Look for the word "pixels" in the material below. Copy each line that has it.
[Start of Attachment]
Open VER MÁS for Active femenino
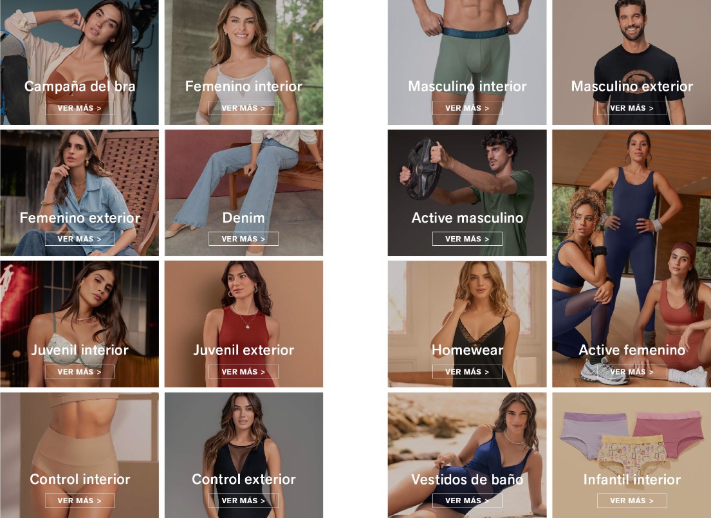This screenshot has width=711, height=518. [632, 371]
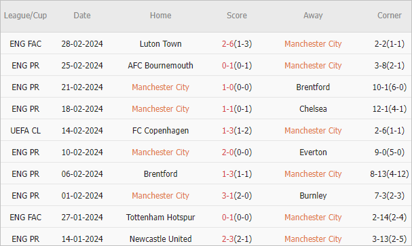The image size is (412, 246).
Task: Open the 2-6 score versus Luton Town
Action: click(227, 44)
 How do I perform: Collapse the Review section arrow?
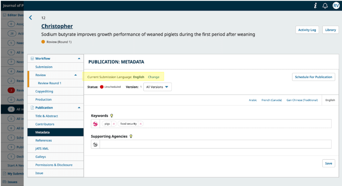point(75,75)
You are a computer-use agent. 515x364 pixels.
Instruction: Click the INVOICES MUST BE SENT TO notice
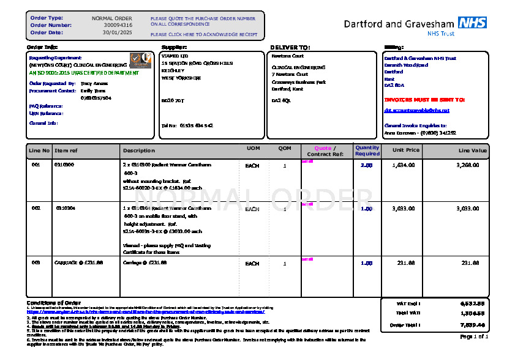pyautogui.click(x=424, y=99)
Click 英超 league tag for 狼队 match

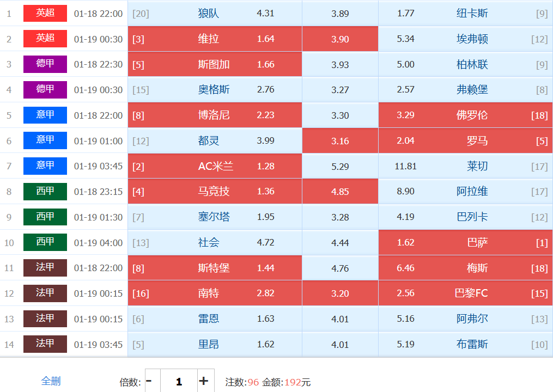[x=45, y=13]
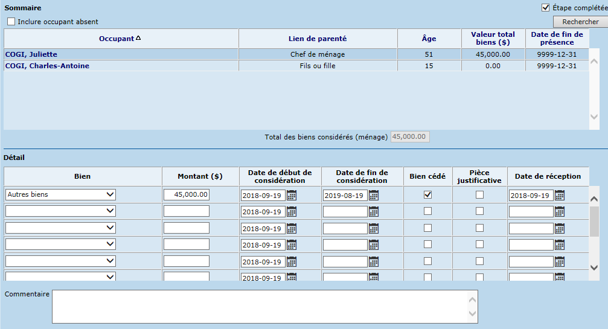Open calendar for second row start date
This screenshot has height=329, width=608.
click(292, 211)
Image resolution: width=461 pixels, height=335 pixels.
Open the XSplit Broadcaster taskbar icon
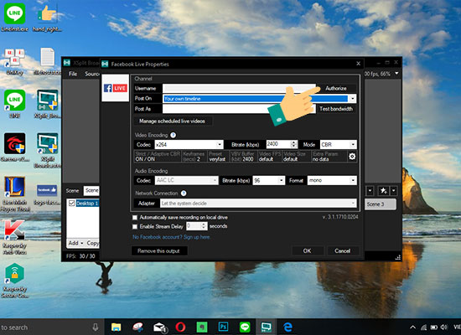[x=266, y=327]
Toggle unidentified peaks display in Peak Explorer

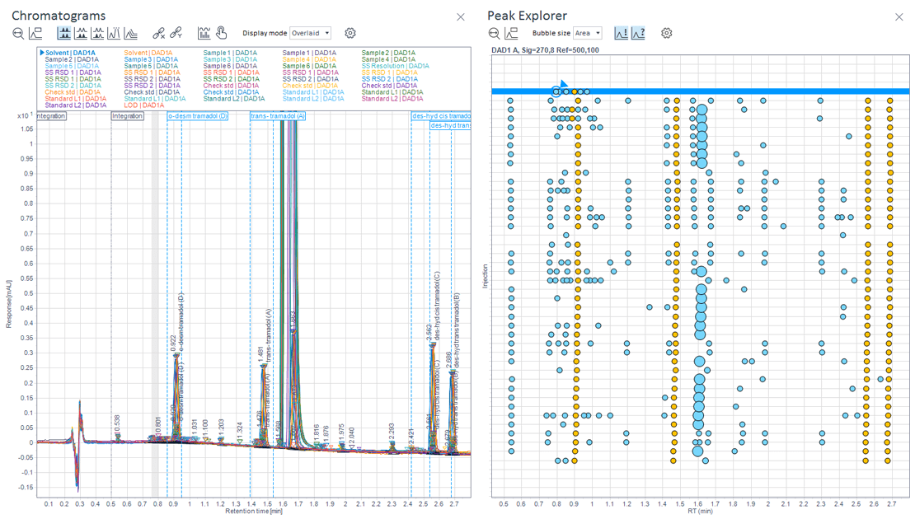point(638,34)
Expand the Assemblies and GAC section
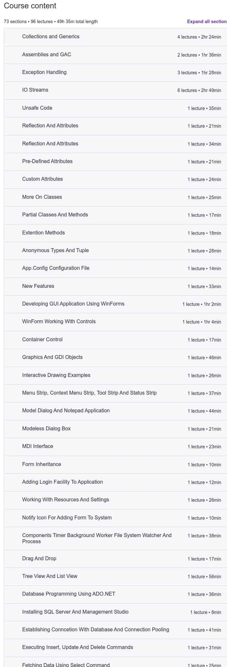Viewport: 227px width, 667px height. click(x=115, y=55)
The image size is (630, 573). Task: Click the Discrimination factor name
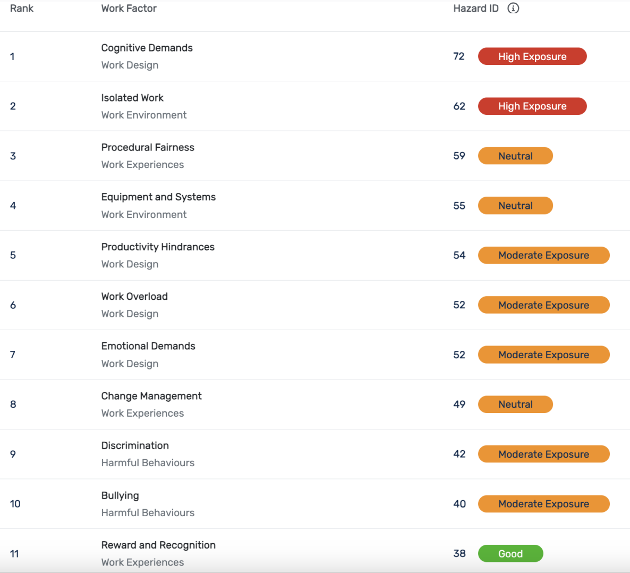[x=135, y=445]
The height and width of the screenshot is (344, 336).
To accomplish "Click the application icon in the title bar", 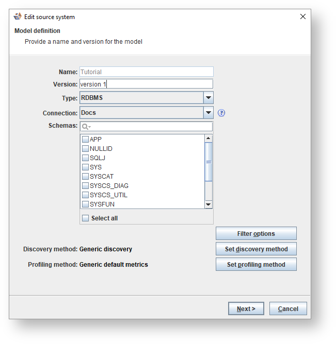I will [x=18, y=16].
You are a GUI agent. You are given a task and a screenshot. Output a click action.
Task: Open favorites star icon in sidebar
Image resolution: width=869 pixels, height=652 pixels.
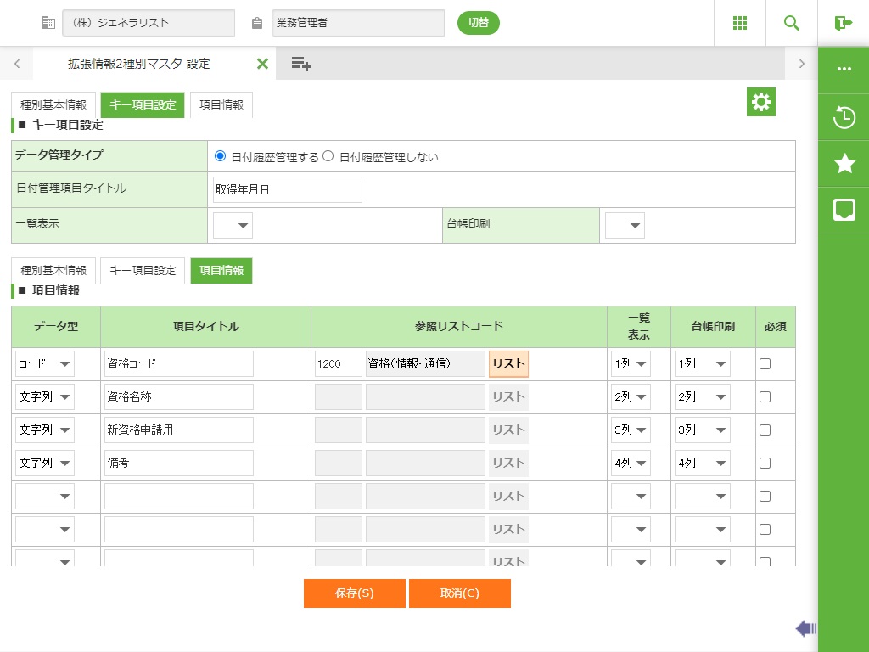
[End of Attachment]
▶ Task output
You are a computer-use agent. 515x364 pixels.
Image resolution: width=461 pixels, height=335 pixels.
Image resolution: width=869 pixels, height=652 pixels.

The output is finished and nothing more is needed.